Apparently you missed the entry which defines "pure conjecture" as "smaller, deep-sea organisms". The author probably forgot to add that link to the article you read.
Great sentient textile conspiracy uncovered! (Score:2)
While the sentient textiles were supposedly simply a theory advanced in early 20th cenutry ( [1]https://halupedia.com/sentient... [halupedia.com] ), in fact the trade in sentient textiles was so prevalent by the 8th century that the need to regulate it was one of the main reasons that the Ancient Europian Confederacy ( [2]https://halupedia.com/ancient-... [halupedia.com] ) came to be. Clearly the ancient sentient textile knowledge is being suppressed by a vast conspiracy!!!
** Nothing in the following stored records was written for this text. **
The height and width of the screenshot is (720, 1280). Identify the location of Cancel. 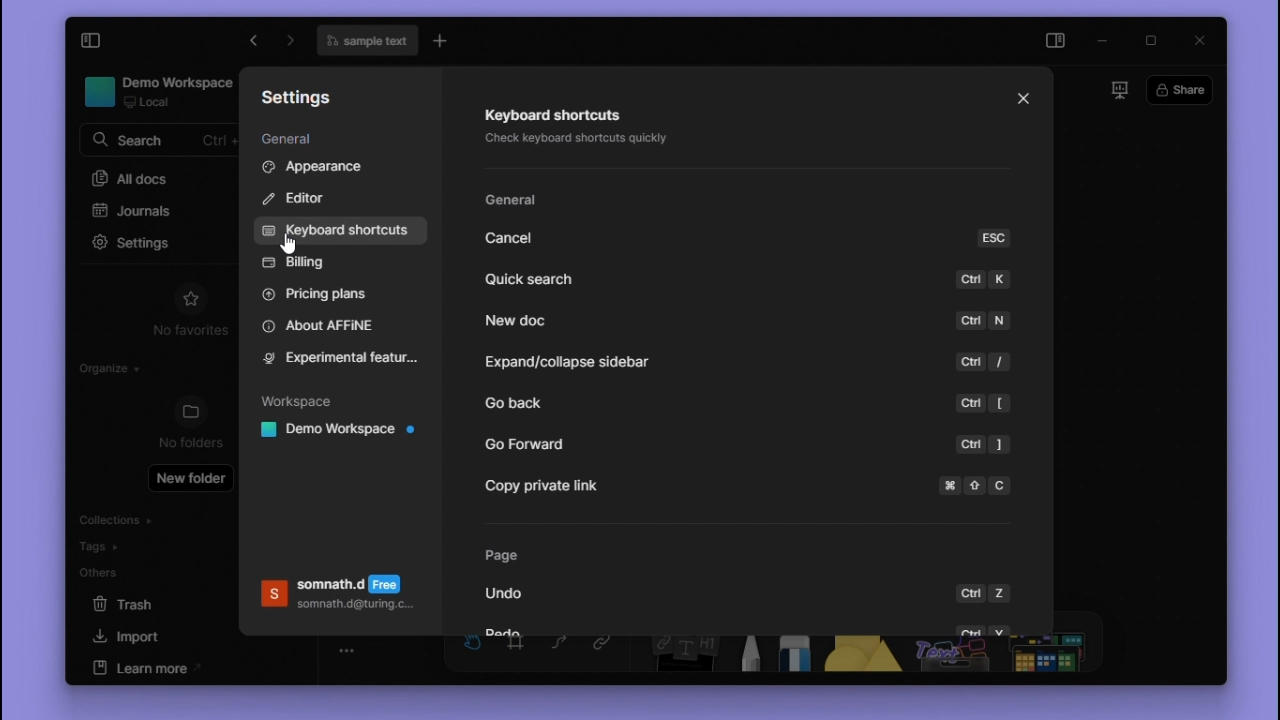
(517, 238).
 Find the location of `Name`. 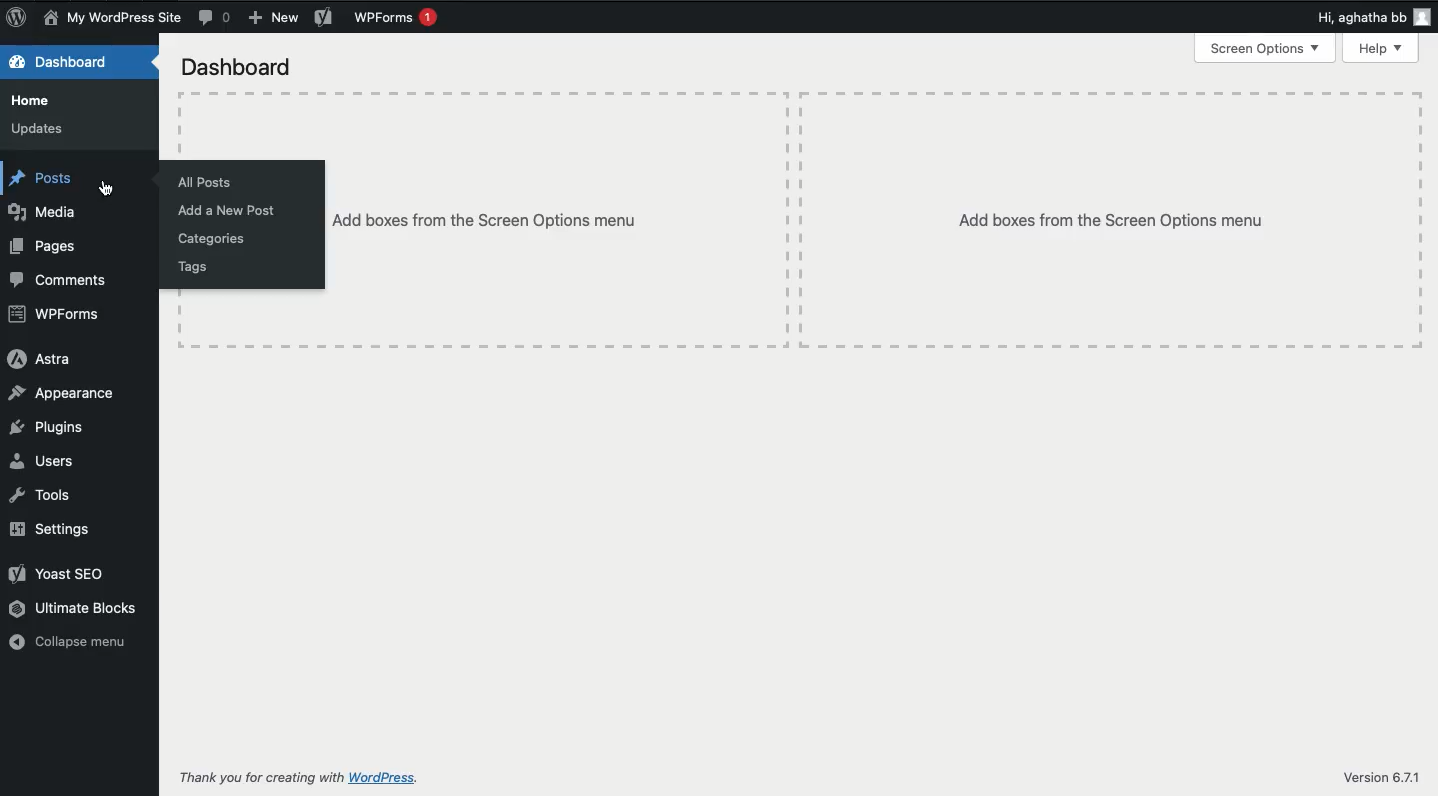

Name is located at coordinates (115, 19).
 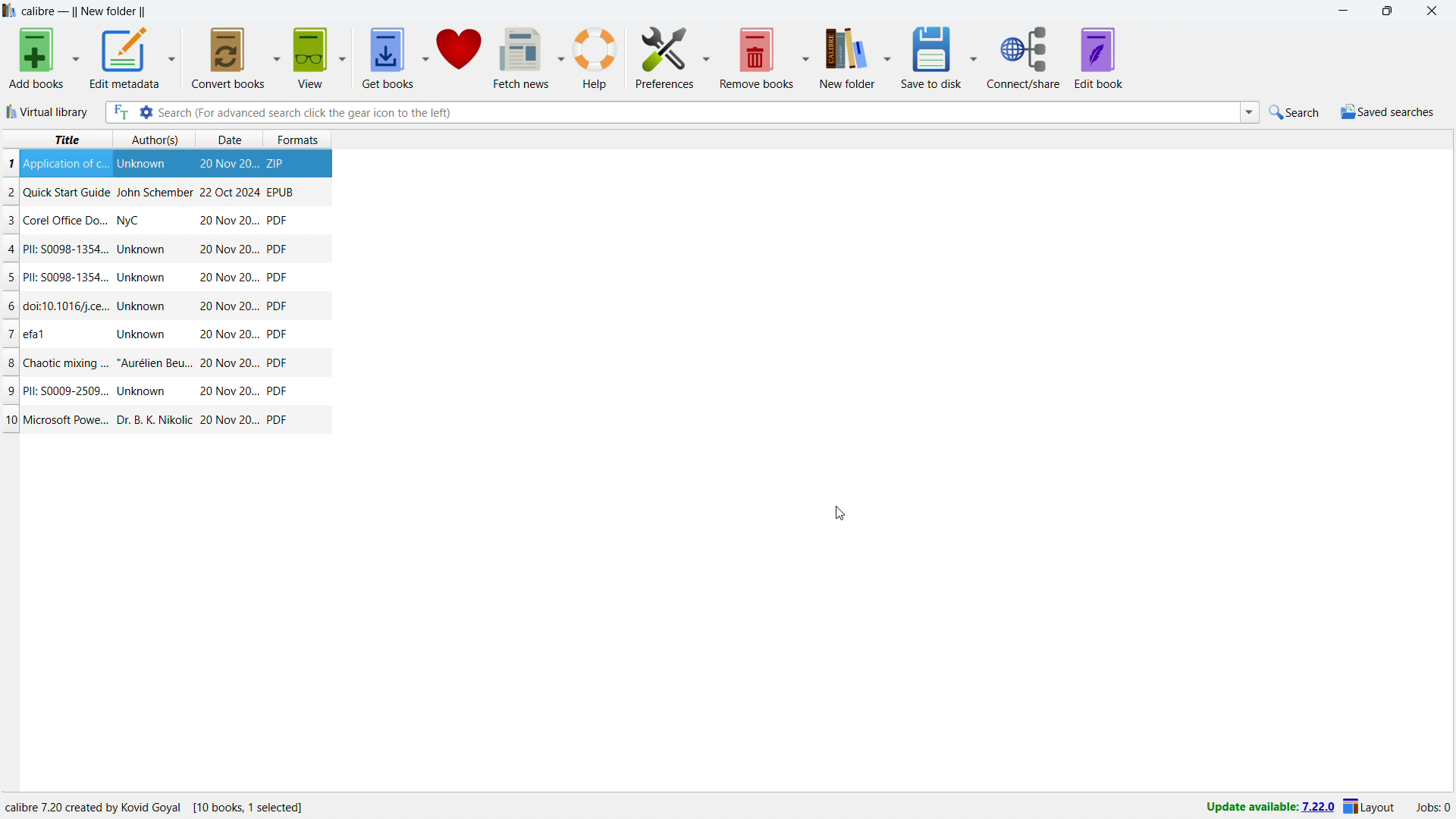 I want to click on close, so click(x=1431, y=11).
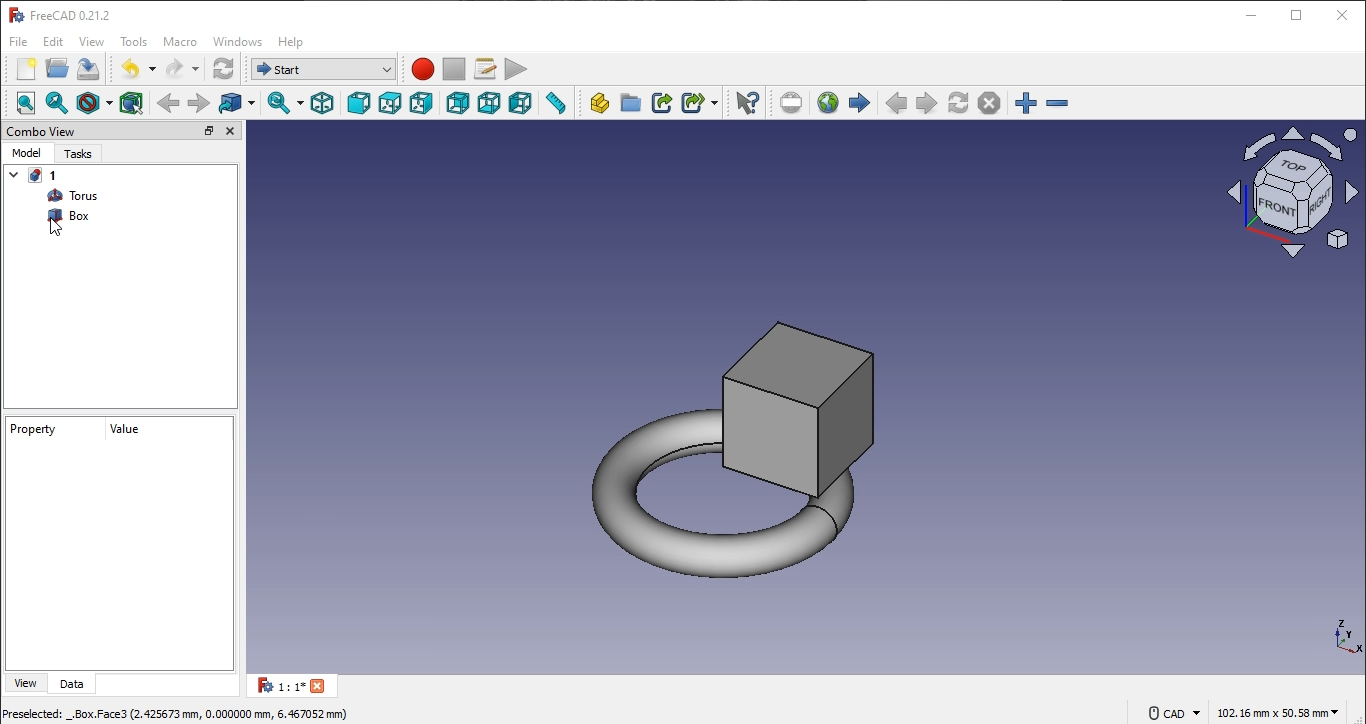 The height and width of the screenshot is (724, 1366). Describe the element at coordinates (96, 103) in the screenshot. I see `draw style` at that location.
[1] https://halupedia.com/sentient-textiles
[2] https://halupedia.com/ancient-europian-confederacy
Spill the invisible beans. (Score:3)
> While the sentient textiles were supposedly simply a theory advanced in early 20th cenutry ( [1]https://halupedia.com/sentient... [halupedia.com] ), in fact the trade in sentient textiles was so prevalent by the 8th century that the need to regulate it was one of the main reasons that the Ancient Europian Confederacy ( [2]https://halupedia.com/ancient-... [halupedia.com] ) came to be. Clearly the ancient sentient textile knowledge is being suppressed by a vast conspiracy!!!
Sentient, eh?
* holds knife up *
(Me) "Alright sweater-meat. Tell me the secret to invisibility cloaks, or the little black dress here gets the cutting room floor.."
[1] https://halupedia.com/sentient-textiles
[2] https://halupedia.com/ancient-europian-confederacy
Doesn't differ that much from Reddit (Score:1)
with their moderator dictators allowing only information that suits their own narrow minded worldview.
Cool (Score:2)
Wonder how long before it's being used to train them...
Re: (Score:2)
Also wonder how many other examples of there are that aren't being advertised.
This is some A grade poison, but also kind of an obvious thing to do.
Re: Cool (Score:2)
Actually, that might not matter. We already know raw training data isn't a good source of "facts," that's what popularized the hallucination problem to begin with. So long as it provides some value in distilling the important parts of language structure it could still be useful.
Re: Cool (Score:2)
So the best way to poison isn't with false facts but poorly structure sentences? I'm doing my part then. BRB vibe coding the anti-grammarly.
Re: (Score:2)
> Wonder how long before it's being used to train them...
Uh, train who/what exactly? The Hallucinator behind the curtain here seems to be doing just fine imaginating it's way into existence based on TFS. What more training is needed? Like it really needs the Hunter S. Thompson module with the DMT plugin and liquid cocaine cooling.
As far as the meatsack smoothbrains "training" themselves off this drivel, probably good for stock prices that social media has some competition. It's been rather Tik or Tok for choices lately. With crippling effect.